EXTRACTED MATERIAL START

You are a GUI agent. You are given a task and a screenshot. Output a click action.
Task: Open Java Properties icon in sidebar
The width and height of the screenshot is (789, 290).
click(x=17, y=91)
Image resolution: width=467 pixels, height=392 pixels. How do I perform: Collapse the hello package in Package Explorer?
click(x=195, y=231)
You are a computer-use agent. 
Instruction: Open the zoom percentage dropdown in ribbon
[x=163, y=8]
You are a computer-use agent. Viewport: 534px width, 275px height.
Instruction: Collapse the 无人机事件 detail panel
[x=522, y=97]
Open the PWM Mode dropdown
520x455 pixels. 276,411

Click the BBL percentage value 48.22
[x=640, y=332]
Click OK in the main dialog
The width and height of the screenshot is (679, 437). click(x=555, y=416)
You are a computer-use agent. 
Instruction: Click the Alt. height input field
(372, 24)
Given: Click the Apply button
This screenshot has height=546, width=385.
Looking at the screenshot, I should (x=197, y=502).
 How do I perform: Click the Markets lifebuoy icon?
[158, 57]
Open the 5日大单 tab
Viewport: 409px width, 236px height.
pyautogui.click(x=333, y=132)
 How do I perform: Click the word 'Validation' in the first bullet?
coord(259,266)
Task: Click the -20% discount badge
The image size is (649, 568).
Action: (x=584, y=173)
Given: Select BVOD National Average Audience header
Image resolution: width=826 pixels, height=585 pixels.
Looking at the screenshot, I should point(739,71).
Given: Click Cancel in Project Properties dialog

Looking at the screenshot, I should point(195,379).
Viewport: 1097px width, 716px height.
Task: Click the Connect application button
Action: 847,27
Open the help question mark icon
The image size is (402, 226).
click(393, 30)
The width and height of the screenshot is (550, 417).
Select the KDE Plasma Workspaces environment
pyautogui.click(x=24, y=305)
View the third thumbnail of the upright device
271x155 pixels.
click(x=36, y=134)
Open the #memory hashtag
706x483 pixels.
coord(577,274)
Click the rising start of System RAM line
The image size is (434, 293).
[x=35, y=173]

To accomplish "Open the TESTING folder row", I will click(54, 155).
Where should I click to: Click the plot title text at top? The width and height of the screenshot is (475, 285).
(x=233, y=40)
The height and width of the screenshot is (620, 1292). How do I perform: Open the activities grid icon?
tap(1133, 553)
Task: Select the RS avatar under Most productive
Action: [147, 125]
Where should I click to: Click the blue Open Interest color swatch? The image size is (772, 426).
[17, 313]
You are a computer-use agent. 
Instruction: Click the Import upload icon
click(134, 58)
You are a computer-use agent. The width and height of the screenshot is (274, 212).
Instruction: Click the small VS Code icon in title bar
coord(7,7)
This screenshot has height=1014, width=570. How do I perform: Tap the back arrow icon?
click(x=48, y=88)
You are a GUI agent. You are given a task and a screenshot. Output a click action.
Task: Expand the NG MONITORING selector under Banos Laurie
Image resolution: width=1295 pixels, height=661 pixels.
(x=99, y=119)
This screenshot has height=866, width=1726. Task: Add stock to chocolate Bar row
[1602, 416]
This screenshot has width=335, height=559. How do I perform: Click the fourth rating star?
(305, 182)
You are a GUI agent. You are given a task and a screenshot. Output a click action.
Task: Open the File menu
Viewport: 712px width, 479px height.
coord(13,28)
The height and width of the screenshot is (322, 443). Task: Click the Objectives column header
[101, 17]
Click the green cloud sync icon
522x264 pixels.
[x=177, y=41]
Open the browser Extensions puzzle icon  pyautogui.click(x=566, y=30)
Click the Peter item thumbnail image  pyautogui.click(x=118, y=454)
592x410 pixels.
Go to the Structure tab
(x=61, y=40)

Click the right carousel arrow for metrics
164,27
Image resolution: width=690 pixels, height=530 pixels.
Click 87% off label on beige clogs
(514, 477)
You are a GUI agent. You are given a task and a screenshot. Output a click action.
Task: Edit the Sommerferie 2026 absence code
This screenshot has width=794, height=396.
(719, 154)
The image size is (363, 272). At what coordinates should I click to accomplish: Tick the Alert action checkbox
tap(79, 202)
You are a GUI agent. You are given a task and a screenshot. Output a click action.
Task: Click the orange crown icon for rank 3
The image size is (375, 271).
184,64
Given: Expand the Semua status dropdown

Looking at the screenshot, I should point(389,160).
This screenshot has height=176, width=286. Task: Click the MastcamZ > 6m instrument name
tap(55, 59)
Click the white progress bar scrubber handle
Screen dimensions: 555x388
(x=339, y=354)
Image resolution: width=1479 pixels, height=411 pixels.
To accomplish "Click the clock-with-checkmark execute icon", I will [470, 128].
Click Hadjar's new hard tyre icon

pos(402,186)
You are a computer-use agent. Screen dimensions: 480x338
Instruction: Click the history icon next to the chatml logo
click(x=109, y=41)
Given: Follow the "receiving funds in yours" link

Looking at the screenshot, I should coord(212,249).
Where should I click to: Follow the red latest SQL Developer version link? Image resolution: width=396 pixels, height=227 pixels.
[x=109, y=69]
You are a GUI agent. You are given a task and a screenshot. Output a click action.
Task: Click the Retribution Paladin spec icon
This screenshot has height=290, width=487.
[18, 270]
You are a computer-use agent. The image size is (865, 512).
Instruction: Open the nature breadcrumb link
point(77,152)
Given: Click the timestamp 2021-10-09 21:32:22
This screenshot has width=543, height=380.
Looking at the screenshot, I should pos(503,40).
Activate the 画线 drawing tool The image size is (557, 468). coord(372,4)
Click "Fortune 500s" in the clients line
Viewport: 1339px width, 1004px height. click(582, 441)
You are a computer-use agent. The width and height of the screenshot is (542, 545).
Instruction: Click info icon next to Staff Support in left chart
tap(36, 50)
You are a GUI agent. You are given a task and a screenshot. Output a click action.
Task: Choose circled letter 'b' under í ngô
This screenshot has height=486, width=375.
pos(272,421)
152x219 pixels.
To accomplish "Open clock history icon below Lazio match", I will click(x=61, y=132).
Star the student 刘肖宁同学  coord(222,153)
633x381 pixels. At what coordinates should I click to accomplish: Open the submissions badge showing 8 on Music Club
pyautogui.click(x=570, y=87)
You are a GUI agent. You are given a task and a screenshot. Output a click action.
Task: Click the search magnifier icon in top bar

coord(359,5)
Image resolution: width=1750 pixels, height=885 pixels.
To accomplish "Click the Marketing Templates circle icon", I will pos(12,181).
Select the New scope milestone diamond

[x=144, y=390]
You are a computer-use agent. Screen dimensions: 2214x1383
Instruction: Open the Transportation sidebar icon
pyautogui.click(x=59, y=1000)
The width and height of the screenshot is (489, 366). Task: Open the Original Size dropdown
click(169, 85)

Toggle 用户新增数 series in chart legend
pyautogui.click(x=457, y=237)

EXTRACTED MATERIAL END

## WORK ITEM
Nothing should appear in the answer except the lines above from the line with "592x410 pixels." through the line with "Task: Click the Retribution Paladin spec icon", both included, written out exactly.

## ANSWER SPACE
592x410 pixels.
Go to the Structure tab
(x=61, y=40)

Click the right carousel arrow for metrics
164,27
Image resolution: width=690 pixels, height=530 pixels.
Click 87% off label on beige clogs
(514, 477)
You are a GUI agent. You are given a task and a screenshot. Output a click action.
Task: Edit the Sommerferie 2026 absence code
This screenshot has width=794, height=396.
(719, 154)
The image size is (363, 272). At what coordinates should I click to accomplish: Tick the Alert action checkbox
tap(79, 202)
You are a GUI agent. You are given a task and a screenshot. Output a click action.
Task: Click the orange crown icon for rank 3
The image size is (375, 271).
184,64
Given: Expand the Semua status dropdown

Looking at the screenshot, I should point(389,160).
This screenshot has height=176, width=286. Task: Click the MastcamZ > 6m instrument name
tap(55, 59)
Click the white progress bar scrubber handle
Screen dimensions: 555x388
(x=339, y=354)
Image resolution: width=1479 pixels, height=411 pixels.
To accomplish "Click the clock-with-checkmark execute icon", I will [470, 128].
Click Hadjar's new hard tyre icon

pos(402,186)
You are a computer-use agent. Screen dimensions: 480x338
Instruction: Click the history icon next to the chatml logo
click(x=109, y=41)
Given: Follow the "receiving funds in yours" link

Looking at the screenshot, I should coord(212,249).
Where should I click to: Follow the red latest SQL Developer version link? Image resolution: width=396 pixels, height=227 pixels.
[x=109, y=69]
You are a GUI agent. You are given a task and a screenshot. Output a click action.
Task: Click the Retribution Paladin spec icon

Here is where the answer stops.